--- Stored data Enclosed Below ---

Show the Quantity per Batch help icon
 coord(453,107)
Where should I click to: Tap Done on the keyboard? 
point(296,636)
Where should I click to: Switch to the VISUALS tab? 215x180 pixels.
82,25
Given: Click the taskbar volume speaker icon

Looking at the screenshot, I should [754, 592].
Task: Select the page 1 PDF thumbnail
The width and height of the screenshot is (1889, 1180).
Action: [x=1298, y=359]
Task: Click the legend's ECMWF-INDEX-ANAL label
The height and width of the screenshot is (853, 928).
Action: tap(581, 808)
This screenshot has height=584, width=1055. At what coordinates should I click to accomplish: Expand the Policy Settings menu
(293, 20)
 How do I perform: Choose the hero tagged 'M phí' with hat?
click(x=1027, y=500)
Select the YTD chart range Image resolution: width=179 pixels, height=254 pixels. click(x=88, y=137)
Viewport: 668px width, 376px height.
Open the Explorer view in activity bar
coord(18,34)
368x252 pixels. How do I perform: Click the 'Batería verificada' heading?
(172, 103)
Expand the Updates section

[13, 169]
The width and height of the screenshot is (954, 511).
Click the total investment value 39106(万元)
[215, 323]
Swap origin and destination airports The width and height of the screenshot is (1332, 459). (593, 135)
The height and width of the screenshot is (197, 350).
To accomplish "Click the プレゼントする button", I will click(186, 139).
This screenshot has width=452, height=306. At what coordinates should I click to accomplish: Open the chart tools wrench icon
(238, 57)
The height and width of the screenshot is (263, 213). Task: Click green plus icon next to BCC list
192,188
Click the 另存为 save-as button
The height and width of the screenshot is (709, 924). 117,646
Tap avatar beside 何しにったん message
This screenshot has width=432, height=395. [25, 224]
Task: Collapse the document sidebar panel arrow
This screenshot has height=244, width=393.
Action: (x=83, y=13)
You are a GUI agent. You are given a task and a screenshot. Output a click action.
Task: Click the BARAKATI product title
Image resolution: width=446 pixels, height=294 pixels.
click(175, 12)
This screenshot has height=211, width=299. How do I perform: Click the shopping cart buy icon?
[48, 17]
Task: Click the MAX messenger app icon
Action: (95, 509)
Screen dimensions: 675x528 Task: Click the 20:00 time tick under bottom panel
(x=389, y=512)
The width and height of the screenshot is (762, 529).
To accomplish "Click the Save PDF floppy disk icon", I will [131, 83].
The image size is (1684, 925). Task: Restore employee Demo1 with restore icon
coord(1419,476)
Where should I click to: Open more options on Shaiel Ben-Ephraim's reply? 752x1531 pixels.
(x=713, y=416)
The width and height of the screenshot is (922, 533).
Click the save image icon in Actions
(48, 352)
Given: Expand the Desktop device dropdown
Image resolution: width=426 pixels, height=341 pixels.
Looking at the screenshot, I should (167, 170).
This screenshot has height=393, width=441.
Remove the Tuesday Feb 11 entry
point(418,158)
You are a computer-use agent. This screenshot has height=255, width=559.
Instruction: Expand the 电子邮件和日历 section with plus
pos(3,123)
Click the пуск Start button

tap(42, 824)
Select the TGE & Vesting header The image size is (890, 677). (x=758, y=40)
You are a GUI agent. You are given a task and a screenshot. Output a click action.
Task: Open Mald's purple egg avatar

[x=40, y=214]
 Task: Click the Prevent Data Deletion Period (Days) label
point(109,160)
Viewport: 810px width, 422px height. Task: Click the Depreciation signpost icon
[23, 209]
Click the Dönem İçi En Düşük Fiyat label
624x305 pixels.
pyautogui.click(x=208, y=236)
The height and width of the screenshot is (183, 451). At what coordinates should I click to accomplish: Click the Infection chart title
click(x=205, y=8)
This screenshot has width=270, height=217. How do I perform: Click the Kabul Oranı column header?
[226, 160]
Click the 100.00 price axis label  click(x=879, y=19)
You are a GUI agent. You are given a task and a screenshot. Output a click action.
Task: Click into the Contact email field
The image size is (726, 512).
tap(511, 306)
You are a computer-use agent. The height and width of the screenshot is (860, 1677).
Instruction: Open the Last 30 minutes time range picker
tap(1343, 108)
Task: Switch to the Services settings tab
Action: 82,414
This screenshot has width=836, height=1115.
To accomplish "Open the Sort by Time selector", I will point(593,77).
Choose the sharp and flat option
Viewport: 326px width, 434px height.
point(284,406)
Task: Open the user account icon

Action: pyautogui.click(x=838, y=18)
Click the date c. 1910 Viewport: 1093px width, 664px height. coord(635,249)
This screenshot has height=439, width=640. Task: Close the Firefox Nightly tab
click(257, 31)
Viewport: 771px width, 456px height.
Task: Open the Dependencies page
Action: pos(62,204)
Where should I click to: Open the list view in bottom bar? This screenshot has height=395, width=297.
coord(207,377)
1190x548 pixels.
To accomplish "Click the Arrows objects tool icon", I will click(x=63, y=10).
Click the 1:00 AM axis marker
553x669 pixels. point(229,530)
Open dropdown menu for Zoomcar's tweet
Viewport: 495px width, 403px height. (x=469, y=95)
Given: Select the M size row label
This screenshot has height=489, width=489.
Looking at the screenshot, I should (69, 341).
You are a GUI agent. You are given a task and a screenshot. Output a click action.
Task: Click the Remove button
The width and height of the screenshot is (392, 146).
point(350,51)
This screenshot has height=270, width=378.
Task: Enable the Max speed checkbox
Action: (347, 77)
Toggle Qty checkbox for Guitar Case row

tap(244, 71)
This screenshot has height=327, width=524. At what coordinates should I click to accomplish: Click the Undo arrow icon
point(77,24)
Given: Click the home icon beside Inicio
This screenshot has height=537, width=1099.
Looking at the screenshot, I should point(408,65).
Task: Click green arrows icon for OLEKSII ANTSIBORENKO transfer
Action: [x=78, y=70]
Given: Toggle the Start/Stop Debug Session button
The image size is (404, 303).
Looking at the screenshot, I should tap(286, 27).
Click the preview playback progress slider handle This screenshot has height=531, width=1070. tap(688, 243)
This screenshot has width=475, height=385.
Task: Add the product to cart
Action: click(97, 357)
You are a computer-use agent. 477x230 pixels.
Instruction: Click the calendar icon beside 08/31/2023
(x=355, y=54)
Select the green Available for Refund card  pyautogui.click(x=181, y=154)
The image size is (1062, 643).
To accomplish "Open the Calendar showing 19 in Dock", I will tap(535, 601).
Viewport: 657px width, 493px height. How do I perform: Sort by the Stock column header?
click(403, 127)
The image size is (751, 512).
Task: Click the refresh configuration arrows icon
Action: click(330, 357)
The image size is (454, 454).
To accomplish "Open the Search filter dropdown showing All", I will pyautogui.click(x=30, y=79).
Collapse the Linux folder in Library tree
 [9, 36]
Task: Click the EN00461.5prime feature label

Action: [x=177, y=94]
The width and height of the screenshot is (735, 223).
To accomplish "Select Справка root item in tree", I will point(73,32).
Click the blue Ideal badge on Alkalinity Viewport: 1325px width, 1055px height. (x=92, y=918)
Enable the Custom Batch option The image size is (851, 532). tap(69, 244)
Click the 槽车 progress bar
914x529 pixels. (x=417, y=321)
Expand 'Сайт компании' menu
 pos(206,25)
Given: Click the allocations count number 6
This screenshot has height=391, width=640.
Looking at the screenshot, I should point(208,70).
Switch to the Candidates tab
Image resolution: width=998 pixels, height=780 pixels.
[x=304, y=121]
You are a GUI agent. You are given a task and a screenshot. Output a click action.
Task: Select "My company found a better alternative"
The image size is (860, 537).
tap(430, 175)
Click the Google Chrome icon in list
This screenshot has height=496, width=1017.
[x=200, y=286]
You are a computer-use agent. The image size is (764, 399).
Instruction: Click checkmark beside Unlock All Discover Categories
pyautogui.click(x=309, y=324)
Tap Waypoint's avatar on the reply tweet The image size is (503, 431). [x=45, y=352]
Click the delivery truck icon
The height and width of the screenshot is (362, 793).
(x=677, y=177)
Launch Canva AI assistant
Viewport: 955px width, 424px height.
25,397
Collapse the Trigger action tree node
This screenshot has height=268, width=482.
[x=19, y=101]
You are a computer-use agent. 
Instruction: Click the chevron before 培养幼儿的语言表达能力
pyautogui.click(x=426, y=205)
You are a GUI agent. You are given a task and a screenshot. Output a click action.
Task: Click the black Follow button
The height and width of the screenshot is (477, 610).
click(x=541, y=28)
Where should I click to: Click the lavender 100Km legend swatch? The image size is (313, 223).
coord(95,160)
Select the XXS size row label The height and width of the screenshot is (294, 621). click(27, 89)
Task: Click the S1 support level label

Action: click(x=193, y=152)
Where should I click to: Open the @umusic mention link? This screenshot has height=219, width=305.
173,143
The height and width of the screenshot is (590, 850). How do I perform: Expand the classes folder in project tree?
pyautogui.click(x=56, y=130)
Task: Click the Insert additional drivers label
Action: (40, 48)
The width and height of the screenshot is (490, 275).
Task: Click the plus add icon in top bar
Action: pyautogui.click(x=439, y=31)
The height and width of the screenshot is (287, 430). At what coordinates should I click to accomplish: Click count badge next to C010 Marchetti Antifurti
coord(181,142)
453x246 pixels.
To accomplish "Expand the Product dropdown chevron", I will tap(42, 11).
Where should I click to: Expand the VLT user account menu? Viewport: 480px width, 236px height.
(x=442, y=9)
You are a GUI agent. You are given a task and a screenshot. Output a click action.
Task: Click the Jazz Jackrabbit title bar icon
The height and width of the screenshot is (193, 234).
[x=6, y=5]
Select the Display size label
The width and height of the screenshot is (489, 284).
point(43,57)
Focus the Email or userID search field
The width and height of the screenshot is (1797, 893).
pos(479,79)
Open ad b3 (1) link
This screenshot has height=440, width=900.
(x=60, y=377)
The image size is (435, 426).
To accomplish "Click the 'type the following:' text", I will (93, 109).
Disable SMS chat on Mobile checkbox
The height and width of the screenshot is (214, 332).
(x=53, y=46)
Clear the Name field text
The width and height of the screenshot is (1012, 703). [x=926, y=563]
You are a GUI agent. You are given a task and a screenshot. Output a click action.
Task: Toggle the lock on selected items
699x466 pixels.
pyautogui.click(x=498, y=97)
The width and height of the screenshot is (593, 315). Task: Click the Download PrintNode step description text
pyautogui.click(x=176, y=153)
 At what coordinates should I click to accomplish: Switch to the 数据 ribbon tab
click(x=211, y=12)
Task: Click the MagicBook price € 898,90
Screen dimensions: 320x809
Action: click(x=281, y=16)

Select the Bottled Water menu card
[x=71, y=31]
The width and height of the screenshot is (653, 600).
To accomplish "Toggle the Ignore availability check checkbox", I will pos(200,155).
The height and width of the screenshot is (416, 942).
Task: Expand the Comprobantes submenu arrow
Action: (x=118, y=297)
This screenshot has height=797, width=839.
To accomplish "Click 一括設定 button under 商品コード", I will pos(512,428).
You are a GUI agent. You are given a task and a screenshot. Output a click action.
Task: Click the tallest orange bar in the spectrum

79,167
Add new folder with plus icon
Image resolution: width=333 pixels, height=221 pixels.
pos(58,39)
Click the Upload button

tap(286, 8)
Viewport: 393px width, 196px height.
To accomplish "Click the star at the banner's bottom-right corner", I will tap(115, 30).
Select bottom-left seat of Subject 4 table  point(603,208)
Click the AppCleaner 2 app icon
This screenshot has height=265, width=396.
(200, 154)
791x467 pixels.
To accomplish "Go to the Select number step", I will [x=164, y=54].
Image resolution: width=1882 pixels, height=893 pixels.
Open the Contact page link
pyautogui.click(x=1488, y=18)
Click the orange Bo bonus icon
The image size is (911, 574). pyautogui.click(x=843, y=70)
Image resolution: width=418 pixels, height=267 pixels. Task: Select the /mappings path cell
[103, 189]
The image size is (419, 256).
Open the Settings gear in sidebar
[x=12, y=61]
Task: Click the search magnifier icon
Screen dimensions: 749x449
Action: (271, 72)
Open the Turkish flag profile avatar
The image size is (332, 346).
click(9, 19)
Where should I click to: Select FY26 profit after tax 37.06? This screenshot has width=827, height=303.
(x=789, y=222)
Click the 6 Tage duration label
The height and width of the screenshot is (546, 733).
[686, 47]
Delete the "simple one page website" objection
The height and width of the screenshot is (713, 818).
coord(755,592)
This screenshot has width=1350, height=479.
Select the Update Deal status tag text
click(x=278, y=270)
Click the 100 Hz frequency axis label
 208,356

--- End of Enclosed Stored data ---

Directions for this task = Look through the records above for the string "price", then copy every line that has it.

Exercise result =
Click the 100.00 price axis label  click(x=879, y=19)
Task: Click the MagicBook price € 898,90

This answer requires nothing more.